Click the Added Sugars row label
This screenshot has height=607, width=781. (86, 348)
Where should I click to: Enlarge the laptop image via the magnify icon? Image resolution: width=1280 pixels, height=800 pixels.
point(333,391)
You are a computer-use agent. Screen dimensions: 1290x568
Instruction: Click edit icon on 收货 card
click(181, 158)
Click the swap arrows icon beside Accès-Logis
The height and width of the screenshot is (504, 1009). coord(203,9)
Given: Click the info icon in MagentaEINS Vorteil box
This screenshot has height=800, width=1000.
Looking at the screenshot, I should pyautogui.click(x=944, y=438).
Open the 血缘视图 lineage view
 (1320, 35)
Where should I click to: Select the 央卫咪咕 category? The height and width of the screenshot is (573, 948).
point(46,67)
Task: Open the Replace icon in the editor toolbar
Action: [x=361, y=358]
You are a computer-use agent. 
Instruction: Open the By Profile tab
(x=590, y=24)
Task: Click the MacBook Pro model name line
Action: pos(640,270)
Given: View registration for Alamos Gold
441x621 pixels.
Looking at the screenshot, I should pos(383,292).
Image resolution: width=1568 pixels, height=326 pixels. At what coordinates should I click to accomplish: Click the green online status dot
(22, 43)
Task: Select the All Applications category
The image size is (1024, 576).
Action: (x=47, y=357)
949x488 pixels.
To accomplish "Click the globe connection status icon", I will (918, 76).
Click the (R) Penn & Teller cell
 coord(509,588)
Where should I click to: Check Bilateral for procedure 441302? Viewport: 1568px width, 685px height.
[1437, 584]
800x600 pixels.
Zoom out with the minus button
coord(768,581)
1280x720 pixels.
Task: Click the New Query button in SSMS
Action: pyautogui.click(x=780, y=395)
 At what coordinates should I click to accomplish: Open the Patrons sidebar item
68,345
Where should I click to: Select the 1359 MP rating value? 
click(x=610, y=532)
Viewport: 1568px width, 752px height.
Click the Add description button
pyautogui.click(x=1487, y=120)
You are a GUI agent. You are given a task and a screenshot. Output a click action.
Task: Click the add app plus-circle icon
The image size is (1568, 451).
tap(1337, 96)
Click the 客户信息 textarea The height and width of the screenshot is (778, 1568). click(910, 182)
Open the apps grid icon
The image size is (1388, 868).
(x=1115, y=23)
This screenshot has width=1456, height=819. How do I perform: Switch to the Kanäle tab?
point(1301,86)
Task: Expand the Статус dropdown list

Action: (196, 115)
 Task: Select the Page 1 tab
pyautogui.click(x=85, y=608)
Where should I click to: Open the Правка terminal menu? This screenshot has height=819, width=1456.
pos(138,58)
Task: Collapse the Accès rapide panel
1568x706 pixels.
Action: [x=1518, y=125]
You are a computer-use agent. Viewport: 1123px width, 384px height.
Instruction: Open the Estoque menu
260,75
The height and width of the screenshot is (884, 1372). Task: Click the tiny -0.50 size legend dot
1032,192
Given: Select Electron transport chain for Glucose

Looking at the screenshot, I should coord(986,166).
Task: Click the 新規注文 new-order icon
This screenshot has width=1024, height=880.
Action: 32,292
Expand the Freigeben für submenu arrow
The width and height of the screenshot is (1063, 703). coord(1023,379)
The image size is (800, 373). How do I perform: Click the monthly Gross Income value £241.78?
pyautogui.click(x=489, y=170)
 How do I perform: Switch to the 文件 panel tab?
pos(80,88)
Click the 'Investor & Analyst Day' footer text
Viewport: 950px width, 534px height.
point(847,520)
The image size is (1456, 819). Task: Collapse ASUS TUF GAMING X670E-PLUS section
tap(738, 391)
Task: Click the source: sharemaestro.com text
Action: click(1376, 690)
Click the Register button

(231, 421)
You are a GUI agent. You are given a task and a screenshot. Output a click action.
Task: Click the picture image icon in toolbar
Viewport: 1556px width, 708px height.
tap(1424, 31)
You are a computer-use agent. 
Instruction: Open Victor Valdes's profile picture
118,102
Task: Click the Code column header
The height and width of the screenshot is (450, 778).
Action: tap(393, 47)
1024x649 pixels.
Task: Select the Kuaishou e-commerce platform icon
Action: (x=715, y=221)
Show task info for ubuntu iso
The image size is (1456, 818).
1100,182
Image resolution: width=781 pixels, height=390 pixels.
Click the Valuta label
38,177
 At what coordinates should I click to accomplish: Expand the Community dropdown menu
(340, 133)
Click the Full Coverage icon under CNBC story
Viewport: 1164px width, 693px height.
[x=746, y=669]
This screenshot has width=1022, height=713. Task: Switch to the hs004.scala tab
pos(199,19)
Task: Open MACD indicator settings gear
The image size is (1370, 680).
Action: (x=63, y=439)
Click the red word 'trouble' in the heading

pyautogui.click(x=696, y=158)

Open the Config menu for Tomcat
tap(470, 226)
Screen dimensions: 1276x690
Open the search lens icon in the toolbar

GOAL >> Render every line above as a JSON array of strings, with one string for each line and blank lines omitted.

RESPONSE TO THE TASK >>
[
  "Click the Added Sugars row label",
  "This screenshot has height=607, width=781. (86, 348)",
  "Where should I click to: Enlarge the laptop image via the magnify icon? Image resolution: width=1280 pixels, height=800 pixels.",
  "point(333,391)",
  "You are a computer-use agent. Screen dimensions: 1290x568",
  "Instruction: Click edit icon on 收货 card",
  "click(181, 158)",
  "Click the swap arrows icon beside Accès-Logis",
  "The height and width of the screenshot is (504, 1009). coord(203,9)",
  "Given: Click the info icon in MagentaEINS Vorteil box",
  "This screenshot has height=800, width=1000.",
  "Looking at the screenshot, I should pyautogui.click(x=944, y=438).",
  "Open the 血缘视图 lineage view",
  " (1320, 35)",
  "Where should I click to: Select the 央卫咪咕 category? The height and width of the screenshot is (573, 948).",
  "point(46,67)",
  "Task: Open the Replace icon in the editor toolbar",
  "Action: [x=361, y=358]",
  "You are a computer-use agent. ",
  "Instruction: Open the By Profile tab",
  "(x=590, y=24)",
  "Task: Click the MacBook Pro model name line",
  "Action: pos(640,270)",
  "Given: View registration for Alamos Gold",
  "441x621 pixels.",
  "Looking at the screenshot, I should pos(383,292).",
  "Image resolution: width=1568 pixels, height=326 pixels. At what coordinates should I click to accomplish: Click the green online status dot",
  "(22, 43)",
  "Task: Select the All Applications category",
  "The image size is (1024, 576).",
  "Action: (x=47, y=357)",
  "949x488 pixels.",
  "To accomplish \"Click the globe connection status icon\", I will (918, 76).",
  "Click the (R) Penn & Teller cell",
  " coord(509,588)",
  "Where should I click to: Check Bilateral for procedure 441302? Viewport: 1568px width, 685px height.",
  "[1437, 584]",
  "800x600 pixels.",
  "Zoom out with the minus button",
  "coord(768,581)",
  "1280x720 pixels.",
  "Task: Click the New Query button in SSMS",
  "Action: pyautogui.click(x=780, y=395)",
  " At what coordinates should I click to accomplish: Open the Patrons sidebar item",
  "68,345",
  "Where should I click to: Select the 1359 MP rating value? ",
  "click(x=610, y=532)",
  "Viewport: 1568px width, 752px height.",
  "Click the Add description button",
  "pyautogui.click(x=1487, y=120)",
  "You are a GUI agent. You are given a task and a screenshot. Output a click action.",
  "Task: Click the add app plus-circle icon",
  "The image size is (1568, 451).",
  "tap(1337, 96)",
  "Click the 客户信息 textarea The height and width of the screenshot is (778, 1568). click(910, 182)",
  "Open the apps grid icon",
  "The image size is (1388, 868).",
  "(x=1115, y=23)",
  "This screenshot has width=1456, height=819. How do I perform: Switch to the Kanäle tab?",
  "point(1301,86)",
  "Task: Expand the Статус dropdown list",
  "Action: (196, 115)",
  " Task: Select the Page 1 tab",
  "pyautogui.click(x=85, y=608)",
  "Where should I click to: Open the Правка terminal menu? This screenshot has height=819, width=1456.",
  "pos(138,58)",
  "Task: Collapse the Accès rapide panel",
  "1568x706 pixels.",
  "Action: [x=1518, y=125]",
  "You are a computer-use agent. Viewport: 1123px width, 384px height.",
  "Instruction: Open the Estoque menu",
  "260,75",
  "The height and width of the screenshot is (884, 1372). Task: Click the tiny -0.50 size legend dot",
  "1032,192",
  "Given: Select Electron transport chain for Glucose",
  "Looking at the screenshot, I should coord(986,166).",
  "Task: Click the 新規注文 new-order icon",
  "This screenshot has width=1024, height=880.",
  "Action: 32,292",
  "Expand the Freigeben für submenu arrow",
  "The width and height of the screenshot is (1063, 703). coord(1023,379)",
  "The image size is (800, 373). How do I perform: Click the monthly Gross Income value £241.78?",
  "pyautogui.click(x=489, y=170)",
  " How do I perform: Switch to the 文件 panel tab?",
  "pos(80,88)",
  "Click the 'Investor & Analyst Day' footer text",
  "Viewport: 950px width, 534px height.",
  "point(847,520)",
  "The image size is (1456, 819). Task: Collapse ASUS TUF GAMING X670E-PLUS section",
  "tap(738, 391)",
  "Task: Click the source: sharemaestro.com text",
  "Action: click(1376, 690)",
  "Click the Register button",
  "(231, 421)",
  "You are a GUI agent. You are given a task and a screenshot. Output a click action.",
  "Task: Click the picture image icon in toolbar",
  "Viewport: 1556px width, 708px height.",
  "tap(1424, 31)",
  "You are a computer-use agent. ",
  "Instruction: Open Victor Valdes's profile picture",
  "118,102",
  "Task: Click the Code column header",
  "The height and width of the screenshot is (450, 778).",
  "Action: tap(393, 47)",
  "1024x649 pixels.",
  "Task: Select the Kuaishou e-commerce platform icon",
  "Action: (x=715, y=221)",
  "Show task info for ubuntu iso",
  "The image size is (1456, 818).",
  "1100,182",
  "Image resolution: width=781 pixels, height=390 pixels.",
  "Click the Valuta label",
  "38,177",
  " At what coordinates should I click to accomplish: Expand the Community dropdown menu",
  "(340, 133)",
  "Click the Full Coverage icon under CNBC story",
  "Viewport: 1164px width, 693px height.",
  "[x=746, y=669]",
  "This screenshot has width=1022, height=713. Task: Switch to the hs004.scala tab",
  "pos(199,19)",
  "Task: Open MACD indicator settings gear",
  "The image size is (1370, 680).",
  "Action: (x=63, y=439)",
  "Click the red word 'trouble' in the heading",
  "pyautogui.click(x=696, y=158)",
  "Open the Config menu for Tomcat",
  "tap(470, 226)",
  "Screen dimensions: 1276x690",
  "Open the search lens icon in the toolbar"
]